**There is a problem with the proof here and I have to think about whether I can fix it.** Thanks to * I have posted a new and hopefully correct proof attempt. Thanks again to vi21maobk9vp!*

*In his talk on open problems in Friendly AI*,* Eliezer's first question is how, given Löb's theorem, an AI can replace itself with a better expected utility maximizer that believes in as much mathematics as the original AI. I know exactly one trick for that sort of problem, so I decided to try that on a toy variant. To my surprise, it more or less just worked. Therefore:*

Professor Quirrell proposes a game. You start with a score of one. Professor Quirrell moves first, by choosing a computer program and showing you its source code. You then have three options: Take your winnings; double down; or self-destruct.

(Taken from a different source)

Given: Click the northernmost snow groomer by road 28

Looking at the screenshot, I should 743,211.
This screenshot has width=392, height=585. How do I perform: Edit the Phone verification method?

If you take your winnings, the game ends, and your score is converted to Quirrell points.

If you self-destruct, the game ends, your score is lost, you'll be sent to bed without dinner, you'll lose 150 House points, Rita Skeeter will write a feature alleging that you're a Death Eater, and Professor Quirrell will publicly critique your performance. You are advised not to pick this option.

If you double down, your score doubles, and you advance to the next round. Professor Quirrell again moves first by choosing a computer program. Then, it's your turn—except that this time, you don't get to choose your move yourself: instead, it'll be chosen by Professor Quirrell's program from the previous round.

Professor Quirrell will endeavor to present an *educational* sequence of programs.

*

The idea is that Quirrell will make you self-destruct if he possibly can, so you must only accept programs that don't self-destruct, that accept only programs that don't self-destruct, that accept only programs that only accept—etc. That's supposed to capture one essential aspect of Eliezer's problem, namely how to make sure that a proposed rewrite doesn't destroy your values, while ignoring the complications due to a different aspect, namely comparing the expected values before and after the rewrite. In Quirrell's game, there are safe and unsafe rewrites, and you should always double down on a safe one and take your winnings when presented with an unsafe one. Let's look at some interesting programs that we could recognize as safe. [~~And to deal with the possibility of an infinite sequence of double-downs, let's stipulate a small but positive chance each round that Quirrell will end the game and pay you even if your program chose to double down.~~ **ETA:** Luke A. Somers points out that this provision isn't necessary.]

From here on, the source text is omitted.